> **DATA SECTION**
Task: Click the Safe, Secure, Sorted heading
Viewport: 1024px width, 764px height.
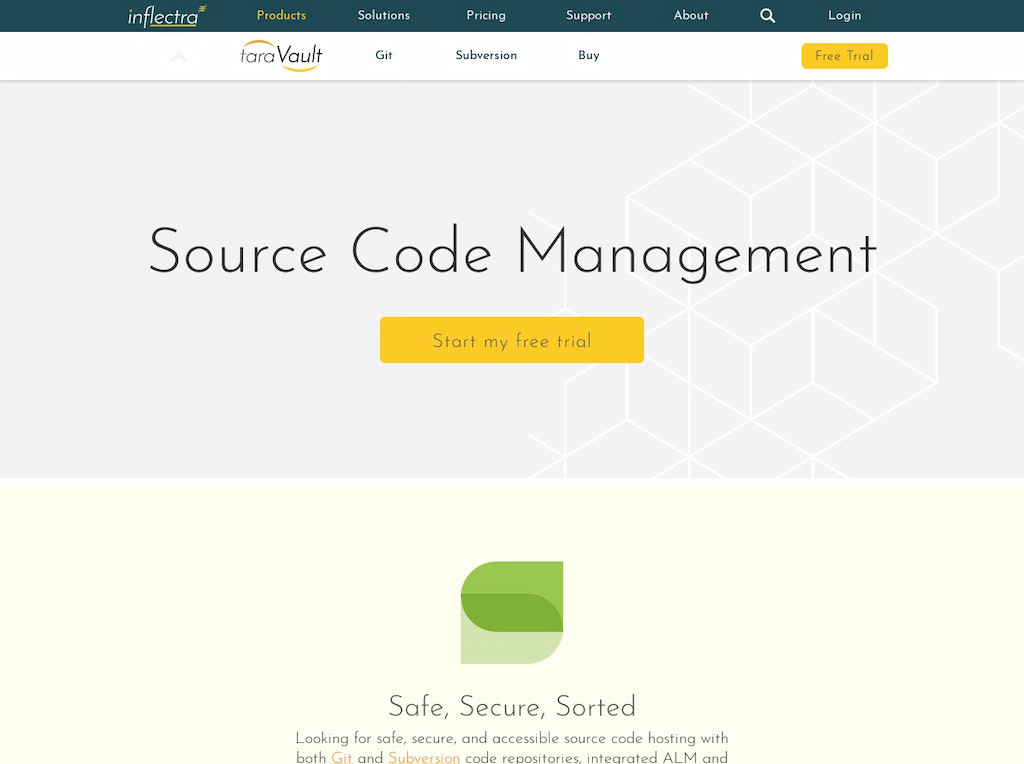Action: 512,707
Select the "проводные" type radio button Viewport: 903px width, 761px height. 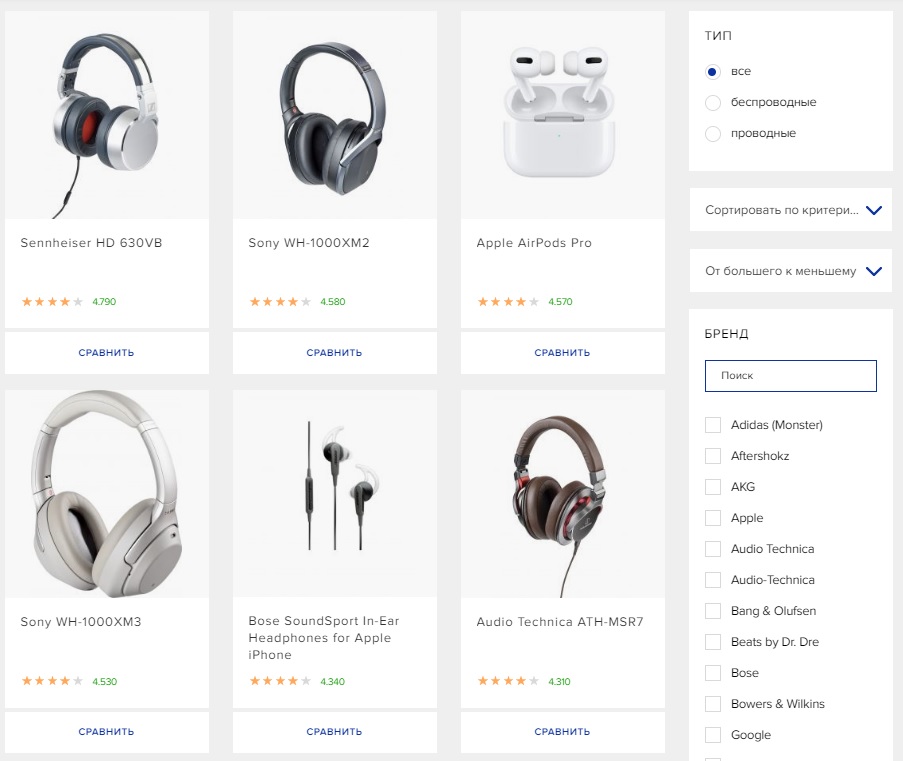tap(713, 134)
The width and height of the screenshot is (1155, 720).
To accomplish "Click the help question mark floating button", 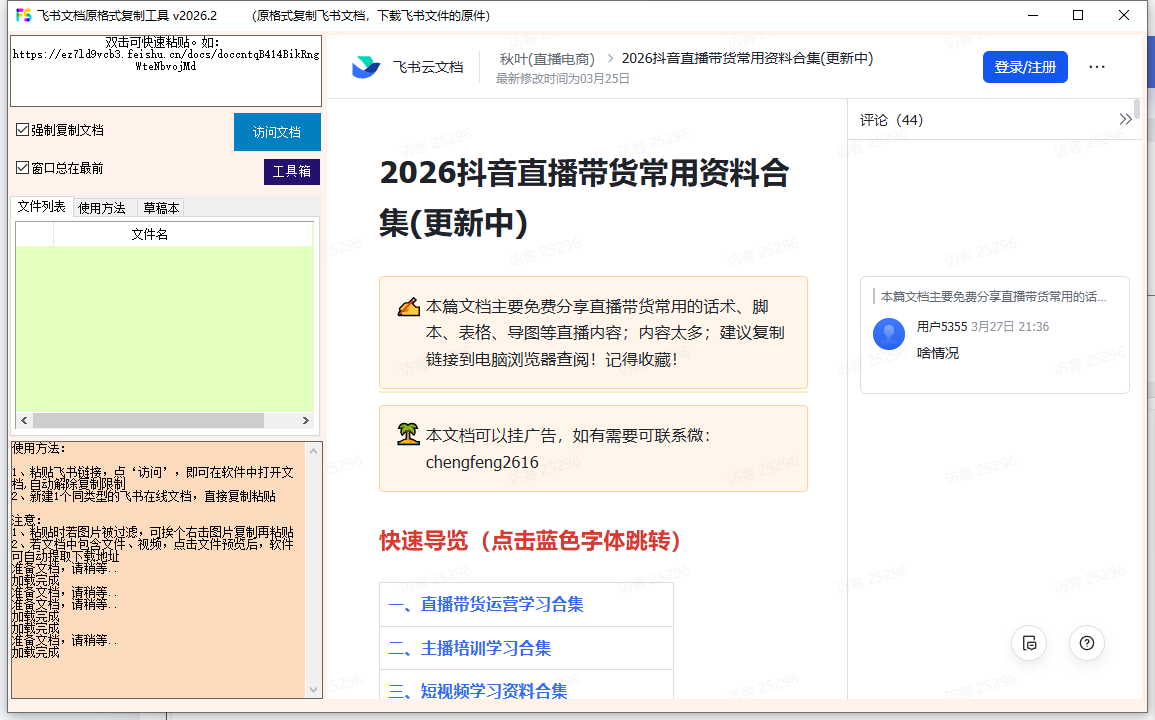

> **ASSIGNED TASK**
Copy exactly, with no pictures, the lines from the line containing "The width and" through the last line of the records above.

> **OUTPUT FOR THIS TASK**
The width and height of the screenshot is (1155, 720).
To accomplish "Click the help question mark floating button", 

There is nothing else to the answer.